The Secret To Stayin’ Alive? Don’t Stop Movin’

Posted by Liam Neate on Sep 09, 2015 Last updated Jul 28, 2023

Although their content is static, email archives are like a Tamagotchi or a Mother Dough that have to be tended to in order to stay alive.

The challenge is that the lifespan of some email records could outlive us (or at least our tenure with the organization that owns these records)!  To give you a few examples:

  • The US Department of Labor’s Occupational Administration requires some health-related records to be kept for either 30 years or the duration of a person’s employment plus 30 years.
  • In the UK, Child Services case records must be retained by Government bodies until the person’s 75th birthday, or if the child dies before reaching 18, a period of 15 years from the date of death.
  • Construction companies in Texas need to retain records for 12 years to conform with statute law.

Even if you don’t have a legislative or eDiscovery reason to archive and discover emails, there’s probably a whole bunch of business and productivity reasons you need to keep archives safe and readily accessible for staff – for longer than you all bargained for.

So it’s no surprise that you’ll need to tackle a migration at some point – possibly multiple migrations – to keep your data alive.

Some Transvault partners have customers that have migrated twice– even three times – within a span of 7 years.

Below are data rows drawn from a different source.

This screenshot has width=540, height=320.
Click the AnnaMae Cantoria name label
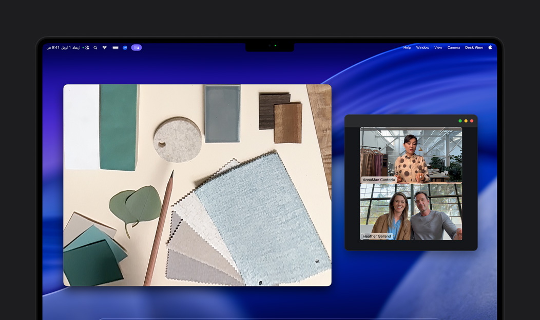coord(379,180)
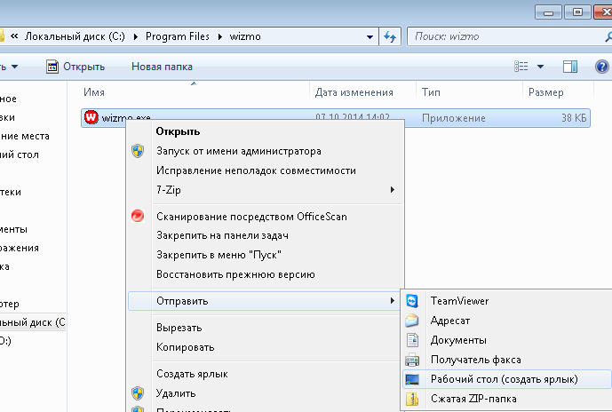
Task: Select Рабочий стол (создать ярлык)
Action: coord(504,379)
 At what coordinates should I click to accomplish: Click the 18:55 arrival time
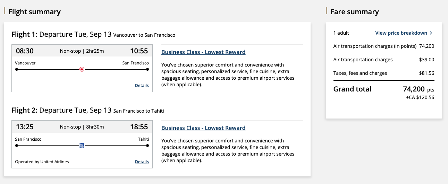click(139, 127)
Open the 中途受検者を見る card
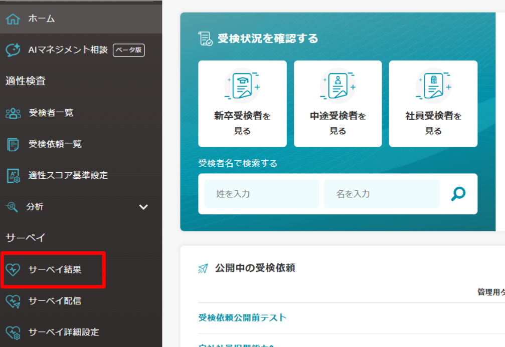This screenshot has width=505, height=347. click(338, 104)
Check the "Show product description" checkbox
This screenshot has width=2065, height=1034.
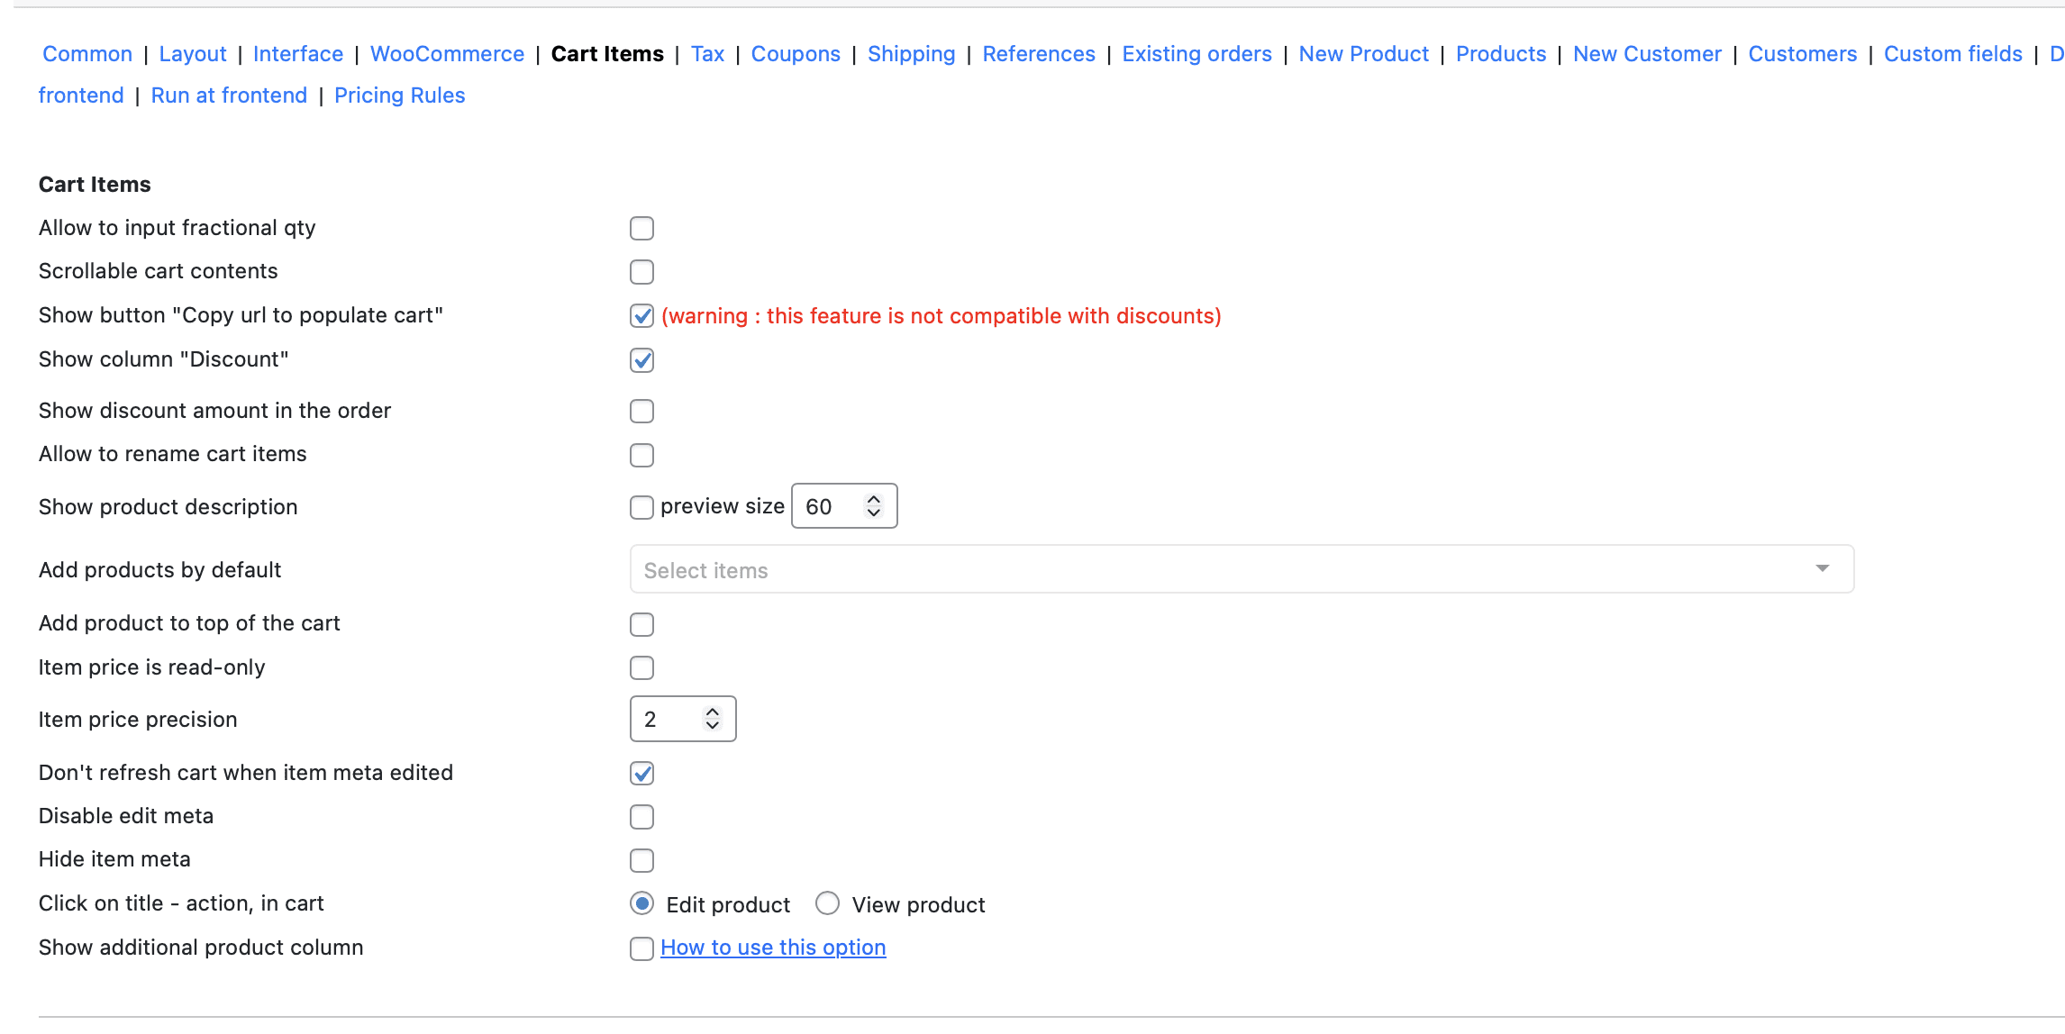point(641,508)
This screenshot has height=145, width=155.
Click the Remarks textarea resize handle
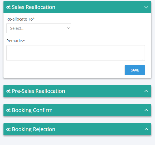pos(143,59)
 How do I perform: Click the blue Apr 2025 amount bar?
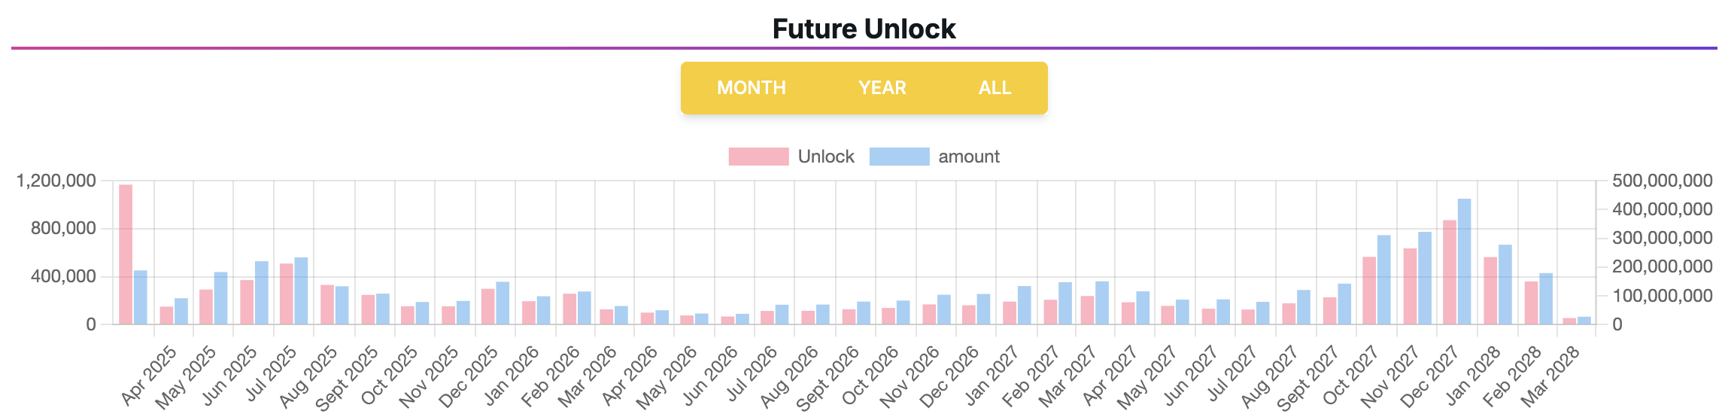pos(141,298)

Over the years, we’ve seen a whole range of scenarios leading to multiple hops:

  • END-OF-THE-LINE – Bearing in mind the first enterprise archives were introduced 15 years ago, it’s not surprising that some (e.g. EmailXtender, HP RISS) have been end-of-lifed.
  • CHANGE-OF-PLATFORM – When organizations switch from Notes to Exchange, many want to ensure that archives go with them – and can be successfully opened in Outlook.  This requires not just a move but a format conversion.
  • LACK OF SUPPORT – Customers have found themselves needing to move on from technically excellent solutions that have sadly ‘fallen by the wayside’ following acquisitions.
  • OVER-OPTIMISM – Although some customers have successfully ‘re-hydrated’ their archives into later versions of Exchange, others that attempted it have found they suffered a bout of archive indigestion and subsequently returned back to a dedicated archive.
  • STORAGE TOO MANY CENTS – Extricating archives from high-end specialist storage devices is commonplace as storage overheads and COO start to spiral.
  • FINANCIAL ATTRACTION – Even a recent re-vamp of an on-premises archive can be ousted in favor of a pay-as-you-go model if that is what the FD desires.

The good news is that from an accounting perspective, most assets – including software – are depreciated of period of 3 or 5 years, so investing in a new long term email storage platform after a few years is not the end of the world.

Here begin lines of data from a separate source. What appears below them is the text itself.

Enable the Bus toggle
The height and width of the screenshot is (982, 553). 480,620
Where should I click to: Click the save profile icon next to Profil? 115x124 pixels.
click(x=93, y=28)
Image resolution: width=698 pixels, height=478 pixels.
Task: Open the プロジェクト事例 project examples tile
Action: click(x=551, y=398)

That needs to be provisioned for, however, is the cost of switching to the replacement (i.e. migration).

I recall the time we moved house just a few doors down the street.  To save costs we decided to move ourselves – it was such a short distance for Pete’s sake.

The reality was that I lost 2 stones in the process of our DIY move.  I guess you could say that, as far as my waistline was concerned, our strategy to cut costs paid off.   But never again.

When you’re planning your next move you need to factor in removal costs from a knowledgeable partner that will ensure everything you need to take makes it successfully to the new destination, quickly, intact and fully accounted for.

I’d be interested to hear what retention periods your organization needs to cope with, and what challenges you foresee in keeping your data alive.